In my early days of parenthood -- before I had begun to fetishize every holiday in the hazy glow of happily "kidded" bliss, I wasn't so eggs-acting in my search for ways to make a holiday special. Take Easter. Lots of religious significance, fun secular traditions. More substance than Thanksgiving without the pressure of Christmas. Count me in. Decorating eggs was enough for me and Teen Spirit. This was before we had succumbed to the elaborately mounted scavenger hunts, egg rolls and "Spring Flings" around town. No, back in the day, Teen Spirit (then Doodle Bug) and I would talk for days about coloring eggs. First, we dug out the Paas generic egg-coloring kit, bought the year before, heavily discounted after the holiday. We mixed up the dye in paper cups and daintily soaked hard-boiled eggs like we were steeping tea. They'd teeter in their cartons and we'd admire them in a basket for a few days. After a few years all that boiling and bobbing seemed a little anticlimactic. I blame Martha Stewart. Because after a few years of perfectly acceptable yet dull eggs, I craved indigo, chartreuse, and golden ochre. I wanted a spectacular display. Again, because of Martha, II tried the natural route first, boiling onion skins and beets in an attempt to conjure up sophisticated hues. Sadly, instead of sophisticated, I got sallow, watery stains that looked more like a compost heap than a holiday basket.
A Crushing Eggs-perience
After that, I didn't even want to hard boil the eggs -- I had taken to blowing the guts out of the center of the uncooked egg. I suppose I fancied myself the keeper of ancient craft tradition. I also wanted a more permanent rememberance of making them with Teen Spirit. I'd start about a month before Easter, pricking little holes in either end of the egg and practically blowing a gasket puffing the innards out. I'd gingerly lather, bleach and rinse each shell, then tuck it into a carton hidden at the top of the fridge. Yes, for years, it never occurred to me to use a straw or syringe -- I was getting light headed from the regular intervals forcing air through that little hole. Like I had been blowing up a beach ball for a month.

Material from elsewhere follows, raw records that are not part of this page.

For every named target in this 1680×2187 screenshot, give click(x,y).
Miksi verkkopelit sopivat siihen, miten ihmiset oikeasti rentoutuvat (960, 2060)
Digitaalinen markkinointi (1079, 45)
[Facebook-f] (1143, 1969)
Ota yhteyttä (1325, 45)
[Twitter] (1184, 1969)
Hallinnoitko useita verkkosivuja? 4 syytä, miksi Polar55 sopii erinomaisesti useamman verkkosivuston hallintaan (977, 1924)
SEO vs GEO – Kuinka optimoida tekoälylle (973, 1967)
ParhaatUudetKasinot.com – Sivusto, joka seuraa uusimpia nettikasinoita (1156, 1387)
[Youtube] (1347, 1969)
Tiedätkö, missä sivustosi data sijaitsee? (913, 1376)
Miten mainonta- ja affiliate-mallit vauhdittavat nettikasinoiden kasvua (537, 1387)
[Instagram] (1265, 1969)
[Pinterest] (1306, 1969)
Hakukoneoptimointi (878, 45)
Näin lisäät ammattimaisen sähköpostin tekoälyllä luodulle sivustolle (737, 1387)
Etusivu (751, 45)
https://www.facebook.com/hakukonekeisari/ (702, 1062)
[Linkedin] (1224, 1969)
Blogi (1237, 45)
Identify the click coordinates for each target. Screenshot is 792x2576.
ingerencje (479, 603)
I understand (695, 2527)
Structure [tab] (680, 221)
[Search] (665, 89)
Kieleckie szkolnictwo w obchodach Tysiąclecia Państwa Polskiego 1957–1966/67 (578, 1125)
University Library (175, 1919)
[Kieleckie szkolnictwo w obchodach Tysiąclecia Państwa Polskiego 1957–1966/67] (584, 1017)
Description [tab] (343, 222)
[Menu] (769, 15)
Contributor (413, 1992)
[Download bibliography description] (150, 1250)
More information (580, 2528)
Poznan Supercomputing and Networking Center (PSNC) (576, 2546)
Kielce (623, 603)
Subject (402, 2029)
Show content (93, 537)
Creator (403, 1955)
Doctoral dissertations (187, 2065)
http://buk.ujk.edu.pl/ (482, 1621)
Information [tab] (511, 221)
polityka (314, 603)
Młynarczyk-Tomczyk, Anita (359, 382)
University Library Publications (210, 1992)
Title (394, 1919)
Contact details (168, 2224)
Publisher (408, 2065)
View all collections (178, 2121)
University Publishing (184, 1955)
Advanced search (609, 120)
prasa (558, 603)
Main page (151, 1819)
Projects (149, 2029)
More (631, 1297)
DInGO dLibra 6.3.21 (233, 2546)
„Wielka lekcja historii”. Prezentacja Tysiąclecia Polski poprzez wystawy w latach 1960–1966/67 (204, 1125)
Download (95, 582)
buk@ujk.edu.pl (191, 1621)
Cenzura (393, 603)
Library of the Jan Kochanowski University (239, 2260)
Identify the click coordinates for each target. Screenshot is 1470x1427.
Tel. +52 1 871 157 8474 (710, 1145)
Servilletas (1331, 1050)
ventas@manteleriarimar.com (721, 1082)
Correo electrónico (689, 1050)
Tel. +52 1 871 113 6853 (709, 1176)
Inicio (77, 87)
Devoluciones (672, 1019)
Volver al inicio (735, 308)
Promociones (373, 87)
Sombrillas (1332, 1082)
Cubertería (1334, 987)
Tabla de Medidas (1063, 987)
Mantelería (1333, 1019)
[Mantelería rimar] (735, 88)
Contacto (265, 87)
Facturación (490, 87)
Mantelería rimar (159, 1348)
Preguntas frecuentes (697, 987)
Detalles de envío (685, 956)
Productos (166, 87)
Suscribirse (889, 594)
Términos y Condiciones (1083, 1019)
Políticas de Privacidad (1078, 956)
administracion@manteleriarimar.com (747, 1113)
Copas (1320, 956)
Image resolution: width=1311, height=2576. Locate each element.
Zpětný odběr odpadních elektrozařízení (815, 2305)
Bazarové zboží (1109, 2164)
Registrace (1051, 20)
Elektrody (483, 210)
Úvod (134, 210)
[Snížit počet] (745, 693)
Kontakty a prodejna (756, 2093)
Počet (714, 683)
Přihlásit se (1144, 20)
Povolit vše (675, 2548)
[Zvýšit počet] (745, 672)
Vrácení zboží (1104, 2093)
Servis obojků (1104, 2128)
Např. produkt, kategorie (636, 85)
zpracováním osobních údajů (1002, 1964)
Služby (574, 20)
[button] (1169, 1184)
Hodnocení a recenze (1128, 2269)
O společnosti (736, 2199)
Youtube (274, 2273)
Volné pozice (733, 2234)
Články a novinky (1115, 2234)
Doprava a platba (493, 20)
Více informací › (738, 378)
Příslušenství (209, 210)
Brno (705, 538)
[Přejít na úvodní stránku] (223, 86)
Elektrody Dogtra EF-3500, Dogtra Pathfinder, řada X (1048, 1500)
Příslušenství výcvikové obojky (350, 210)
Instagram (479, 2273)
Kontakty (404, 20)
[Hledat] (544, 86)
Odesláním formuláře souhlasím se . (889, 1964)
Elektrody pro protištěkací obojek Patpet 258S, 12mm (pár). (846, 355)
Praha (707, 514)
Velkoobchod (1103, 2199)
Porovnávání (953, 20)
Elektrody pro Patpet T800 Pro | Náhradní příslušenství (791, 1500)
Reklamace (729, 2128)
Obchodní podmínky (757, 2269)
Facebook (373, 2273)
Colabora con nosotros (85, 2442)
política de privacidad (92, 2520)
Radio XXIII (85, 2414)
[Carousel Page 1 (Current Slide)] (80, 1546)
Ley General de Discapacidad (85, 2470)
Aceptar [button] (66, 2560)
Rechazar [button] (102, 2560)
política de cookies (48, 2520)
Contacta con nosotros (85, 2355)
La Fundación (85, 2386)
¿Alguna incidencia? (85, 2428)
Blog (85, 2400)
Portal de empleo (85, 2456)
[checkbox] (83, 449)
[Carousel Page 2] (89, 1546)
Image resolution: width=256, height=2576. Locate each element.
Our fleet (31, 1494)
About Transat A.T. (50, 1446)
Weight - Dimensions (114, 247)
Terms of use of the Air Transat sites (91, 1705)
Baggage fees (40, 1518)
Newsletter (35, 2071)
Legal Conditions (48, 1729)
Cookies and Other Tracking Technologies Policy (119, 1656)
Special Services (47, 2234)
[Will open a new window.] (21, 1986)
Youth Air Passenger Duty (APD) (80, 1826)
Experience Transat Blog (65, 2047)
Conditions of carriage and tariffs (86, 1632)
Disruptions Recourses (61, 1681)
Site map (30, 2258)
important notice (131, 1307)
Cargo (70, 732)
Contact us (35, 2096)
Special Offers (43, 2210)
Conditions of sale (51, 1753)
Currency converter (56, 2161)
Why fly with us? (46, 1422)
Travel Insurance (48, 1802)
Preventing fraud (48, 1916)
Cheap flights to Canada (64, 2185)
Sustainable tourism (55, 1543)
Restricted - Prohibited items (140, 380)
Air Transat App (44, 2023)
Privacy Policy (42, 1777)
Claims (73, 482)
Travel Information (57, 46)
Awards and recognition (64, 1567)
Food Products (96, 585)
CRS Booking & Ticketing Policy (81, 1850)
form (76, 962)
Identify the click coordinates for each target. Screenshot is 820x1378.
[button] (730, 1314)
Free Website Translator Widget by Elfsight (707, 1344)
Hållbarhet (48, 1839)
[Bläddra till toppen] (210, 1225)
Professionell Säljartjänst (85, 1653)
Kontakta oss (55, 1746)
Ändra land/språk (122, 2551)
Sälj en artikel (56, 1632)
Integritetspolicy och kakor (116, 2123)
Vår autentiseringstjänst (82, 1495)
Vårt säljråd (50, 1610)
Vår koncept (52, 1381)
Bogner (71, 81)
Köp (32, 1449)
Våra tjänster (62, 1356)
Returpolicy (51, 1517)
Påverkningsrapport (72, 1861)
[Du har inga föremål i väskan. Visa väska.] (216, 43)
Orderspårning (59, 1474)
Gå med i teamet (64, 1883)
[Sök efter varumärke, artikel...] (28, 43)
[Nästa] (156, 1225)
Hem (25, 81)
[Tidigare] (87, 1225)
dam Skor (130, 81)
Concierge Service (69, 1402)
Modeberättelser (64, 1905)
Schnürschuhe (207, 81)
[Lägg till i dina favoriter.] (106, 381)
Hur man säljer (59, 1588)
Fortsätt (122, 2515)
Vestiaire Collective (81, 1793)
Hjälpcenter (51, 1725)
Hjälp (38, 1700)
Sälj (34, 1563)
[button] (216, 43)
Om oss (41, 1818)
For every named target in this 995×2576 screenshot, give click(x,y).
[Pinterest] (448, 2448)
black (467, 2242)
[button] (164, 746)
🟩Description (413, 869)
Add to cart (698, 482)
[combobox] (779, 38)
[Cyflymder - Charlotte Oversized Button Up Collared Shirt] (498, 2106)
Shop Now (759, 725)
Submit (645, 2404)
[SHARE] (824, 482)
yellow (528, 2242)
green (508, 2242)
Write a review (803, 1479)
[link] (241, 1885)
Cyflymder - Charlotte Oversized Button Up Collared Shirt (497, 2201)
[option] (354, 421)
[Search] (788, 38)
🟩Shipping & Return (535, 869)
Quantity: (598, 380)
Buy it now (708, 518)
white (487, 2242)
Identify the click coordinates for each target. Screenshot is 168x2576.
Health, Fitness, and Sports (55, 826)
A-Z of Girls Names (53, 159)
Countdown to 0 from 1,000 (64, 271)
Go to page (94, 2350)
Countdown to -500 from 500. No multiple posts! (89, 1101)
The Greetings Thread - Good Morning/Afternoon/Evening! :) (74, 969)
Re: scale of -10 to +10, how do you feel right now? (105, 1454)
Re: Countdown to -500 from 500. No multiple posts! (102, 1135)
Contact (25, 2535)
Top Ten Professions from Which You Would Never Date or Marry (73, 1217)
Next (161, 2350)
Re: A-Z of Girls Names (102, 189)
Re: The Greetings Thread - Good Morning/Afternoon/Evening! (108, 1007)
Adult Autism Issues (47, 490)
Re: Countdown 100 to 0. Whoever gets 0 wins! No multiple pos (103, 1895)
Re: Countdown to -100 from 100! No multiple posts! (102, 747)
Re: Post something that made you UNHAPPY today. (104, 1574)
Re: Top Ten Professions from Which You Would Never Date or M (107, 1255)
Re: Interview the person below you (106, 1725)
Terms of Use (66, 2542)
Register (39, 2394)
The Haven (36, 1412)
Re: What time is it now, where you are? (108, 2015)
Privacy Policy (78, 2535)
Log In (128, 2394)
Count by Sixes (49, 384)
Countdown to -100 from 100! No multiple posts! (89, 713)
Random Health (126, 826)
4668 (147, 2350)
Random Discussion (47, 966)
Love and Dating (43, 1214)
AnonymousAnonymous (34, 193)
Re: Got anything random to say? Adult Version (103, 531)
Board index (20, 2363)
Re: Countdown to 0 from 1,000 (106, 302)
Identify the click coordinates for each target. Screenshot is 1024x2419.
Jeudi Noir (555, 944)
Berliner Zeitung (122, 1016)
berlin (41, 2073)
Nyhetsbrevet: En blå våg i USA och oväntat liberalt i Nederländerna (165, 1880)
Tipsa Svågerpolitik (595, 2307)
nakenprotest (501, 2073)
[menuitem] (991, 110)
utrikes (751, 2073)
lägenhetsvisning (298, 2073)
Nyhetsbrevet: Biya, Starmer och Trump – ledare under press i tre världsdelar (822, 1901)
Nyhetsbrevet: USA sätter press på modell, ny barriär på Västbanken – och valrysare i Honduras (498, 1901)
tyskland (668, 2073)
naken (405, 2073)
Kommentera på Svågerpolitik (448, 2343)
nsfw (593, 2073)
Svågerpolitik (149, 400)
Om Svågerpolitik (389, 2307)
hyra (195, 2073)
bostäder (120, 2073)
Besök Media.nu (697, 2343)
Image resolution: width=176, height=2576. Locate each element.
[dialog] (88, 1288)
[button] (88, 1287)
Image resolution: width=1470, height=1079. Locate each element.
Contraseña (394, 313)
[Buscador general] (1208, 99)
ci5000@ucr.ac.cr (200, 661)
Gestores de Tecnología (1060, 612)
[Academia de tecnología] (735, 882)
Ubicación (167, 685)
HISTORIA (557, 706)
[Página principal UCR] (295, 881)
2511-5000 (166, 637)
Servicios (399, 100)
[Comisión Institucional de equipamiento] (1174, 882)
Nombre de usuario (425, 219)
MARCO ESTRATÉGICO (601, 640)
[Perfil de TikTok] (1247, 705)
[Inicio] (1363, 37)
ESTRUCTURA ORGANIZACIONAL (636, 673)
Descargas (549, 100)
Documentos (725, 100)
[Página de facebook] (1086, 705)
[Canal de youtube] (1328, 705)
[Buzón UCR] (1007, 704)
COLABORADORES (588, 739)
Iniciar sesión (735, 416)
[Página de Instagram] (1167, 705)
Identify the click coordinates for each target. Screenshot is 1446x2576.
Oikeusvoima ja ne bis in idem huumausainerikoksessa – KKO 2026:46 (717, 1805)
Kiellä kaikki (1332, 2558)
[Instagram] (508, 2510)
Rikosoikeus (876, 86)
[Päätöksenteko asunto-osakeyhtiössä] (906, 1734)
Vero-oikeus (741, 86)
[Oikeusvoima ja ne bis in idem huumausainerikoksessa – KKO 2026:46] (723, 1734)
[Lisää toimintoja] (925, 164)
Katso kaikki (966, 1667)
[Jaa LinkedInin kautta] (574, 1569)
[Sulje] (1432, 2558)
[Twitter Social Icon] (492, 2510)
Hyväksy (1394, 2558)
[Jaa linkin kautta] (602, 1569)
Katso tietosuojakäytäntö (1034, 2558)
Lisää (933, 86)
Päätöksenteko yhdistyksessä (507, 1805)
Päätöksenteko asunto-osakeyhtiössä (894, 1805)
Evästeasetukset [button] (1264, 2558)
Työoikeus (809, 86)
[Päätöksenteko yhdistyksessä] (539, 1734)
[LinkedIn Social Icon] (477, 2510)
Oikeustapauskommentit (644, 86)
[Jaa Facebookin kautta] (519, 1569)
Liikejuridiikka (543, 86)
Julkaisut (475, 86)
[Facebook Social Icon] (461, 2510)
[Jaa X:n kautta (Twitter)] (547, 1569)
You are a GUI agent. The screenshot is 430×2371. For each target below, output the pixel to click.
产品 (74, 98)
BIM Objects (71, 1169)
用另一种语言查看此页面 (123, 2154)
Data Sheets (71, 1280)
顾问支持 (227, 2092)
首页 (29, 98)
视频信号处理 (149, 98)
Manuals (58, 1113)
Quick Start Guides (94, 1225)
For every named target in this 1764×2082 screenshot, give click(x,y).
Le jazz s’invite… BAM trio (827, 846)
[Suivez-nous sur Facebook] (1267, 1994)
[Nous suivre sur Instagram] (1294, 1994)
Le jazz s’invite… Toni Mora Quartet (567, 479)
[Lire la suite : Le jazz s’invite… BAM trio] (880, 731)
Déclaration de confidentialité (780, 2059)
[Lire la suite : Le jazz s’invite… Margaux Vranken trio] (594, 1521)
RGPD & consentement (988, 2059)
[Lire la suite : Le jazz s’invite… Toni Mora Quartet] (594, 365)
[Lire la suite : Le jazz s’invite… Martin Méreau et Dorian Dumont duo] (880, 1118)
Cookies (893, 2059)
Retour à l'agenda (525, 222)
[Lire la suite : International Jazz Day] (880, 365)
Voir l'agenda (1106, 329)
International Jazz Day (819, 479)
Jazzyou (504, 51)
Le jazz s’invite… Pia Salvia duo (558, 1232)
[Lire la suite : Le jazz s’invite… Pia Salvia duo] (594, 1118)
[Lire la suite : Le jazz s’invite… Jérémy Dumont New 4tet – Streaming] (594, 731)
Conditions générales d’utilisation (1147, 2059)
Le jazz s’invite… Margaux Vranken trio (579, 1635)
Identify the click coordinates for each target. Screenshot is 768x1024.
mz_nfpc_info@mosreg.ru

He and I carefully applied wax markings to make patterns that would emerge when we colored the background. We slathered little gems and stickers on them. We glued the larger end of each egg to a penny, so they would stand up. We arts-and-crafted the heck out of those shells, stopping just short of pulling a full-on Faberge. We used them as table decorations for Easter dinner, then packaged them up as gifts for out-of-town family.
So you can imagine the happy memories we were hoping to recreate when La Principessa became egg-decorating age. She watched me and Teen Spirit for a few years before it was her turn to try. She tried to warn me that this was less than egg-citing for her, really she did. But I wouldn't listen. We sat down with a pile of shells I had painstaking evacuated, scrubbed and dried. I readied the paints and mini-appliques and searched for the gold glitter pen. As I turned to her to described all the blingy choices laid before her, she ...crunch..crunch..crunch. She was methodically crushing an egg in each hand, the tiny shards falling through her fat fingers like sand in an hourglass. She had made it through about six of them already. I yelled, "Nooo" and made a dive to rescue the survivors. Too late. She replied, "Yes." and finished off the lot, as if to say, "Time for a new tradition, Mom." Eggs-actly.